WORK ITEM: Filter the entries below, keeping every line that has the word "will".
[PROVIDED DATA — start]
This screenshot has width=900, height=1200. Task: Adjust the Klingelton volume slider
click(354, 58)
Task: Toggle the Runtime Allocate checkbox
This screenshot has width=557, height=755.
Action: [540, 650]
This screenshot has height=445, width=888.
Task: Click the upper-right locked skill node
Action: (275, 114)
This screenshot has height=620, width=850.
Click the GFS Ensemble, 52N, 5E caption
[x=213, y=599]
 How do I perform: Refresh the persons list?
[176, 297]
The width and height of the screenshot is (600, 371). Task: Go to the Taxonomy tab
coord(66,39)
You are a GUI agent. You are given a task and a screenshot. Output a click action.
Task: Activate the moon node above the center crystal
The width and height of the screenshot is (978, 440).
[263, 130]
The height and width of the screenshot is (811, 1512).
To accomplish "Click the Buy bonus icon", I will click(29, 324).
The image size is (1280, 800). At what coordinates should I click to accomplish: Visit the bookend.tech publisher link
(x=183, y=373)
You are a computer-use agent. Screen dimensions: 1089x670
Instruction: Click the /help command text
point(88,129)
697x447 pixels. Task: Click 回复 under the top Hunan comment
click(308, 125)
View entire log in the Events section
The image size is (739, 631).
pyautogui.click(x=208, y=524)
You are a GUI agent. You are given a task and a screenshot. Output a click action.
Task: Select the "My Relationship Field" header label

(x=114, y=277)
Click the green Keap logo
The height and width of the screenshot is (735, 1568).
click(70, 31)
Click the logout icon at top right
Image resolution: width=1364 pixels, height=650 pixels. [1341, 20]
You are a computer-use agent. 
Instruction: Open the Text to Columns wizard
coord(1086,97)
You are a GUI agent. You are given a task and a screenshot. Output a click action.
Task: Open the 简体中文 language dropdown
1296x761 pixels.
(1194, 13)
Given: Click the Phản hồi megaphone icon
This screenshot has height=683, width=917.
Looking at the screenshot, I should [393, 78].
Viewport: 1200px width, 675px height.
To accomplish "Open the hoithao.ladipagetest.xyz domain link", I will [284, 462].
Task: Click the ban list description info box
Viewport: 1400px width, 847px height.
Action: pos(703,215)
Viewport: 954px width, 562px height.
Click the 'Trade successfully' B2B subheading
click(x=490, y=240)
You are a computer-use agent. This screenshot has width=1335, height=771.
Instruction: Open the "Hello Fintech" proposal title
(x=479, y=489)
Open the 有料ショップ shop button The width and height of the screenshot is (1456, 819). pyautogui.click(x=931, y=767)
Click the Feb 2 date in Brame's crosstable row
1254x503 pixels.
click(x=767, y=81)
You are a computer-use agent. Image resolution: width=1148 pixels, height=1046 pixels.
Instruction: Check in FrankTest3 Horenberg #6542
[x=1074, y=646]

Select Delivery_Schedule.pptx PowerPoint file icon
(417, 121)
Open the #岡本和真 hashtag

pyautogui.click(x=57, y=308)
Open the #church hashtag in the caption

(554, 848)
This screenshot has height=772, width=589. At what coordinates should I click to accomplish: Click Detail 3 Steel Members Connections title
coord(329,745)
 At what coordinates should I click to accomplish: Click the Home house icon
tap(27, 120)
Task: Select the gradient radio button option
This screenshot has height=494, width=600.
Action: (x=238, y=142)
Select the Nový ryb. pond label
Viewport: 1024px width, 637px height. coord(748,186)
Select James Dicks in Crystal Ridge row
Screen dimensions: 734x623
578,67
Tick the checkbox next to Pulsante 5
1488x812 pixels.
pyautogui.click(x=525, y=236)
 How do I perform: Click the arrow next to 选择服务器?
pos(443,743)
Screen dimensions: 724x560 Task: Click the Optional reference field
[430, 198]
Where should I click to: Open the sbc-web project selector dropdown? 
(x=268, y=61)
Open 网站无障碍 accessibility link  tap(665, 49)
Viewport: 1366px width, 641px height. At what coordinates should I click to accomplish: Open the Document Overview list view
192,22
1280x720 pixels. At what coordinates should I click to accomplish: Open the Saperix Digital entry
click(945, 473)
[PROVIDED DATA — finish]
THE ANSWER:
To accomplish "Click the Buy bonus icon", I will click(29, 324).
To accomplish "Open the hoithao.ladipagetest.xyz domain link", I will [284, 462].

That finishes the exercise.